ENCONTRO COM OS IMORTAIS – Valter da Rosa Borges

 

Investido da prerrogativa de agradecer, em nome dos laureados com os prêmios de literatura de 1995, à Academia Pernambucana de Letras, assim como aos patrocinadores dos concursos, sinto-me, ao mesmo tempo, honrado e emocionado por esta designação.

Embora avesso, por formação, às filigranas da retórica e ao tom formal do discurso pertinente em tais solenidades, prometo, em preliminar, brevidade e concisão no exercício do agradecimento.

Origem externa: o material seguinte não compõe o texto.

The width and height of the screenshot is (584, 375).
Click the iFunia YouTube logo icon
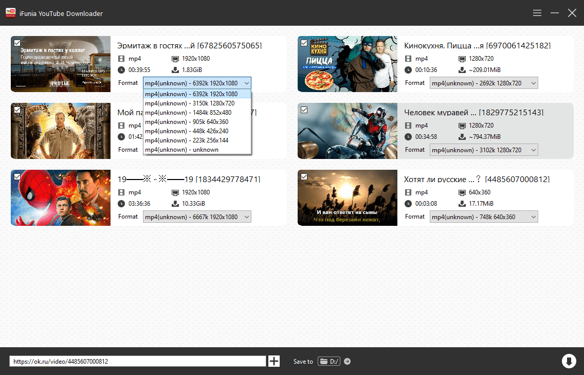10,13
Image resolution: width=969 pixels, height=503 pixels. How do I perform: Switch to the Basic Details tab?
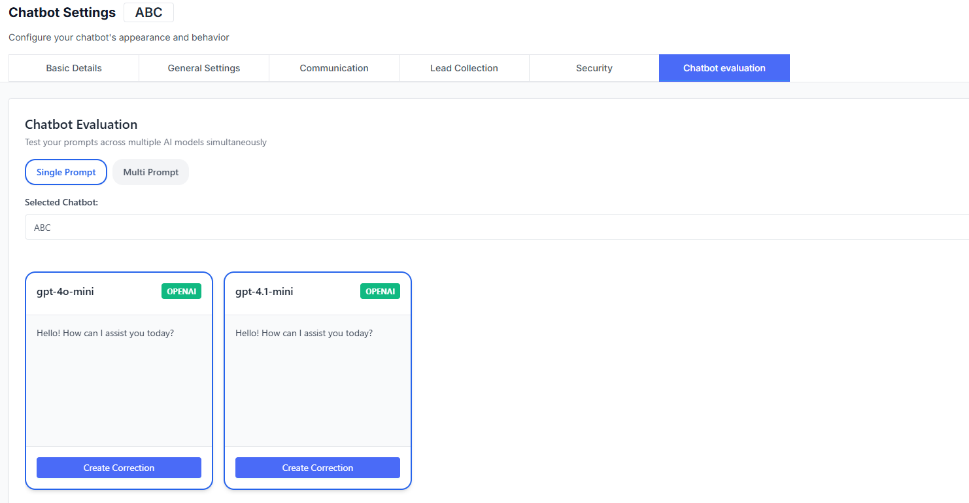(x=73, y=67)
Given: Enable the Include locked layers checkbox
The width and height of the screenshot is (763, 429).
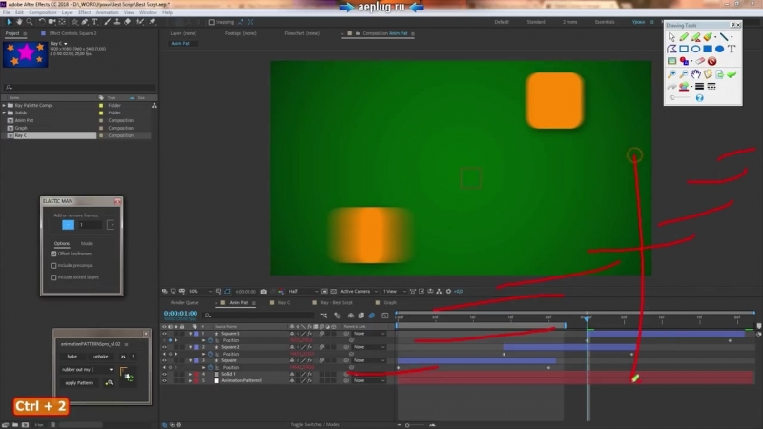Looking at the screenshot, I should [53, 277].
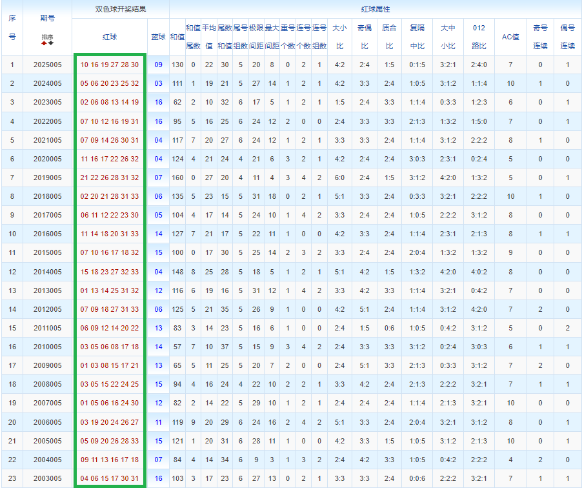Select blue ball 09 in row 1
This screenshot has height=488, width=582.
point(158,65)
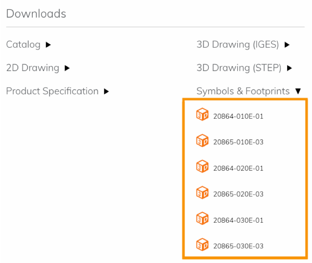Screen dimensions: 312x263
Task: Open the 20864-010E-01 part number link
Action: pos(238,116)
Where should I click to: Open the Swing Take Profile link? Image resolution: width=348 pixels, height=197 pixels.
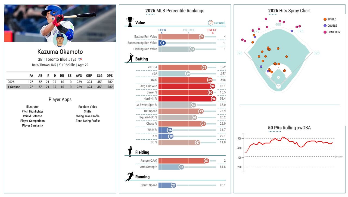pyautogui.click(x=88, y=116)
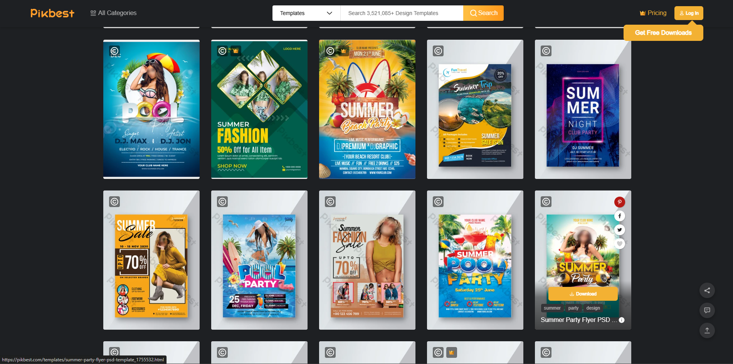Share the Summer Party flyer to Pinterest
Screen dimensions: 733x364
[x=619, y=202]
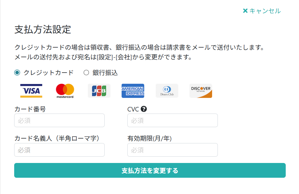
Task: Click the 支払方法設定 heading
Action: (x=43, y=30)
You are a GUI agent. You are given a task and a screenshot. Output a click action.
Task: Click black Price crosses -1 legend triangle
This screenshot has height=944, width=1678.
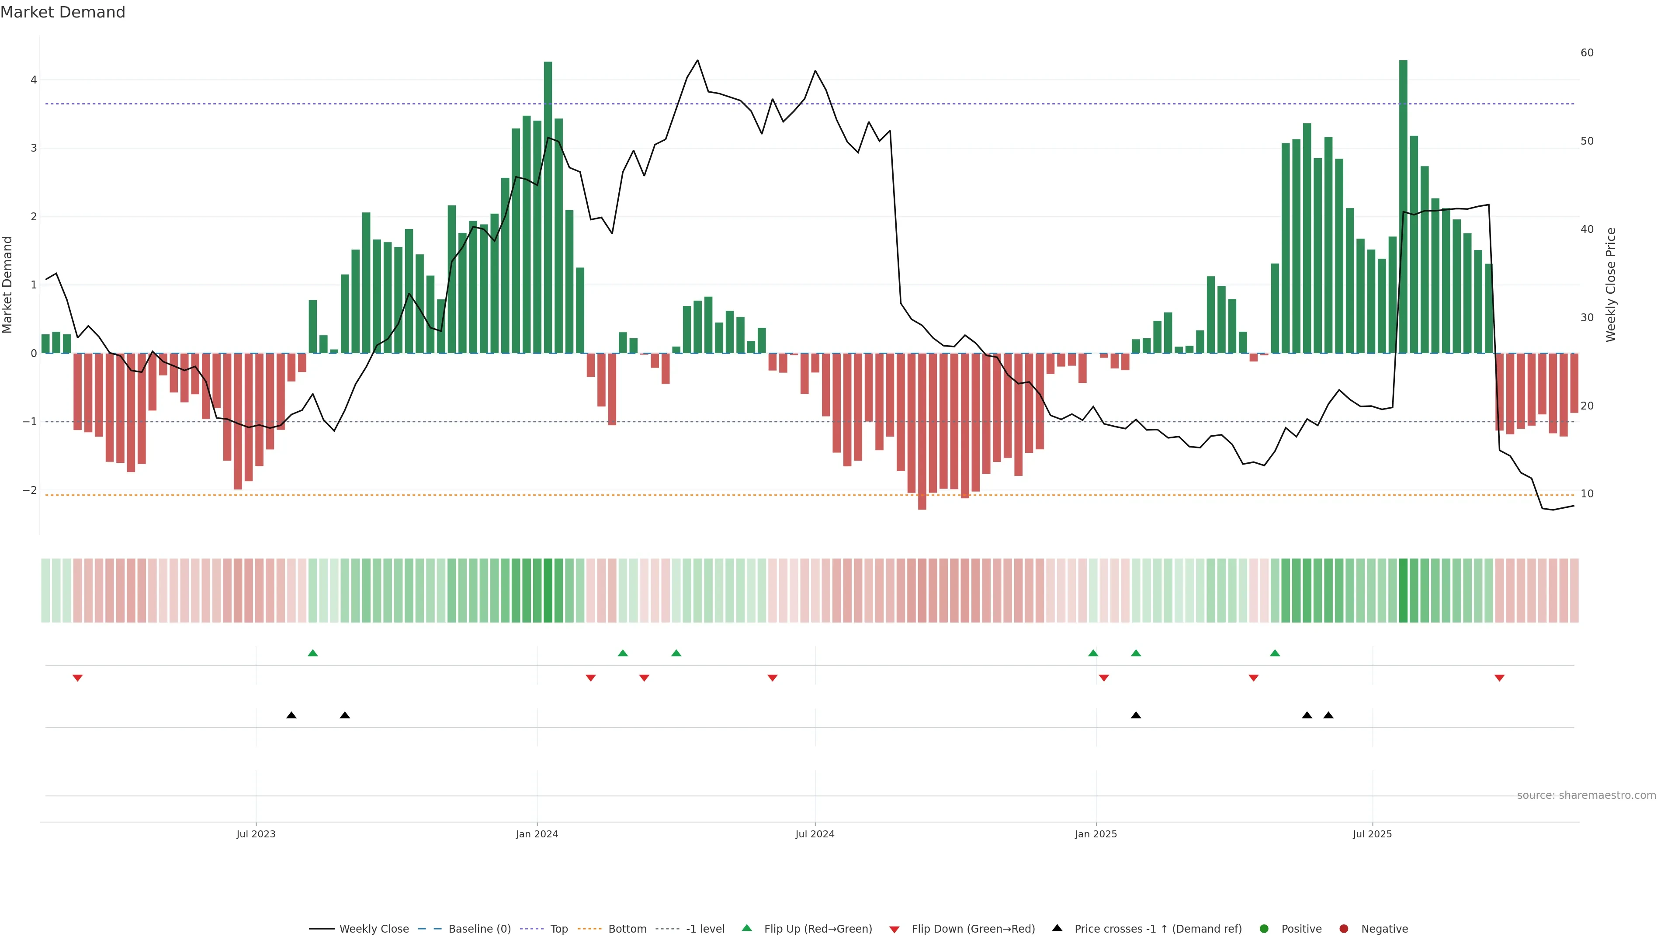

Não militante, porém observador atento das lides literárias do nosso Estado, não poderia deixar de registrar, nesta oportunidade, o papel histórico e de inegável liderança da Academia Pernambucana de Letras na condução da vida intelectual de Pernambuco, numa invejável demonstração de coerência programática, consubstanciada no zelo de seus postulados tradicionais. Esta longeva e sólida fidelidade dos valores culturais que completa 95 anos de idade é o atestado de vitalidade de uma instituição que soube, com invejável pertinácia, preservar-se, sempre incólume, das insídias e perfídias do tempo.

Não se pode fugir ao truísmo denunciatório de uma sociedade em acelerada transição que mais se assemelha, notadamente no ocidente, ao processo entrópico de uma civilização em rumo equivocado, embevecida, no entanto, pelo brilho hipnótico das lantejoulas tecnológicas. A bem da verdade, de tanto  cotejar a filosofia consumista, na orgia aquisitiva de bens e de valores transitórios, o homem perdeu o seu próprio endereço existencial, acometido de colapso amnésico de sua identidade transcendental.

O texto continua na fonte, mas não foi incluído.